Example #10, Using a remote SiftGPU on different computer NEW
     //Suppose, you have a computer at
     //you first start a siftgpu server by run
     //         bin/server_siftgpu –server 7777 [siftgpu param]
     //From a different computer you can do as follows

      SiftGPU* siftgpu = new ServerSiftGPU(7777, “”);

      //if GPU selection is already done on the server.
      //New GPU selection won’t work
      if(!siftgpu->VerifyContextGL()) return;

      delete siftgpu;
      //after delete, server keeps running and accept new clients
OpenGL Context
SiftGPU uses OpenGL (Not for the new multi-process mode and remote mode), and there
has to be an OpenGL context to run the program. There are several ways to initialize the
OpenGL context:

   1. Use function SiftGPU::CreateContextGL. It uses Win32/XLib (or GLUT depending
       on your compilation setting) to create an invisible window and use that GL context
       to run the shaders. (The example SimpleSIFT is doing this way).

**TASKS AND EXERCISES**
A. Answer these questions using the SiftGPU excerpt, one answer per line, marked the same way:
(i) What port number is given when the server is started?
(ii) What does the server do after the client's SiftGPU object is deleted?
(iii) Which function creates an invisible window to provide the OpenGL context?
B. Extend the SiftGPU excerpt on OpenGL contexts, picking up right after its final sentence.

**DATASET CONTENT**
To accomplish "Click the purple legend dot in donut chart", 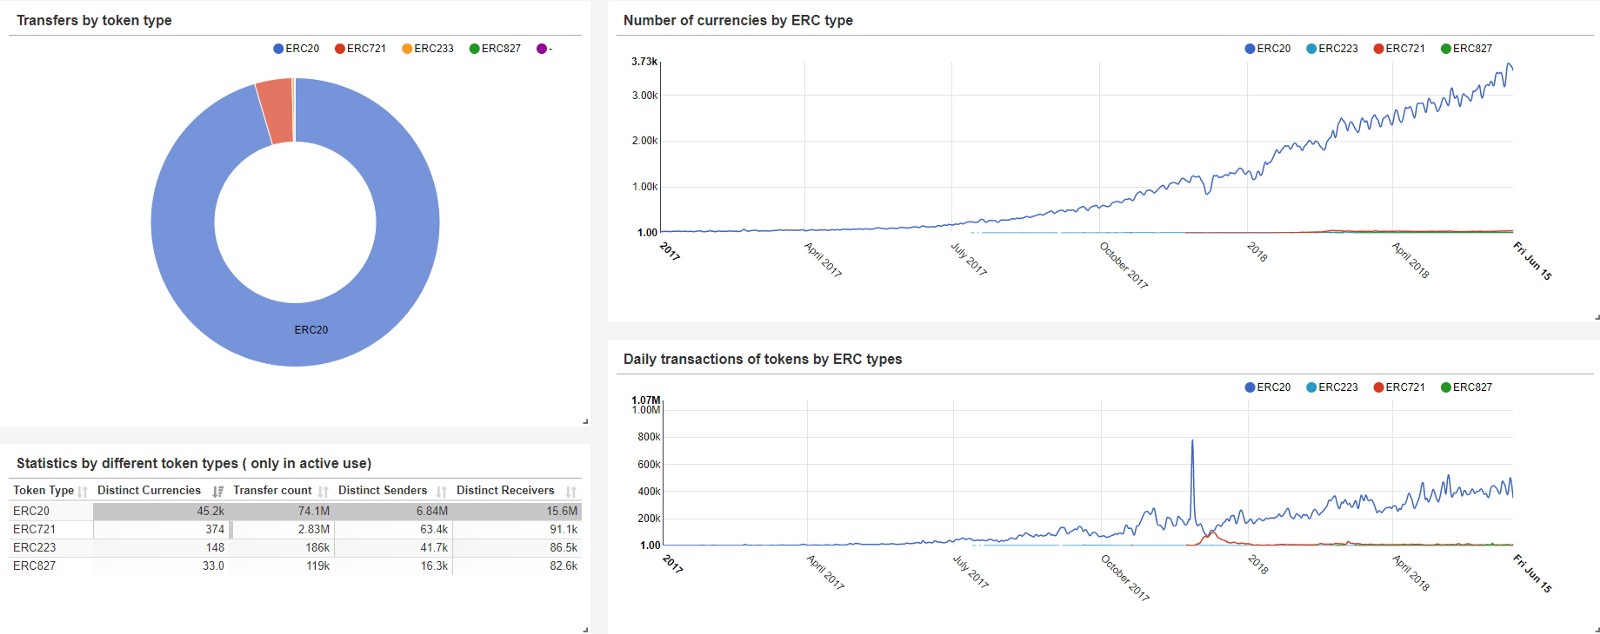I will tap(542, 48).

**RESPONSES FOR EACH TASK**
A.
(i) 7777
(ii) It keeps running and accepts new clients.
(iii) SiftGPU::CreateContextGL

B.
   2. Use GLUT yourself (see example project TestWinGlut).

   3. Use raw OpenGL functions (see example project TestWin). You have to make
   sure you have an active context before calling SiftGPU functions (for example: call
   WglMakeCurrent to set the context in windows).

Multiple Implementations (CG/GLSL/CUDA)
The code package includes 5 different implementations of SiftGPU. CG Unpacked/Packed,
GLSL Unpacked/Packed and CUDA. They can be selected by using combination of “-
glsl”,”-cg”, “-unpack”, “-pack” and “-cuda”. “-glsl -pack” is now default.

The processing speed decreases when the image size increases. On NVIDIA 8800 GTX,
the CG/GLSL packed versions are faster than CUDA for large images, while CUDA is
faster for small images. This order could be different on different GPUs, and you can just
try them on your computer to select the best one for different image sizes.

The packed versions take the smallest amount of GPU memory. The CUDA version takes
more memory than others because part of the intermediate results has two copies (Both
linear memory and 2D texture).

SiftMatchGPU also has implementations for CG, GLSL and CUDA, and they can be
selected by calling function SiftMatchGPU::SetLanguage. CG/GLSL matching is slightly
slower than CUDA for exhaustive putative matching. CG/GLSL matching is faster for
guided putative matching.
SiftGPU for Multiple-GPU (NEW)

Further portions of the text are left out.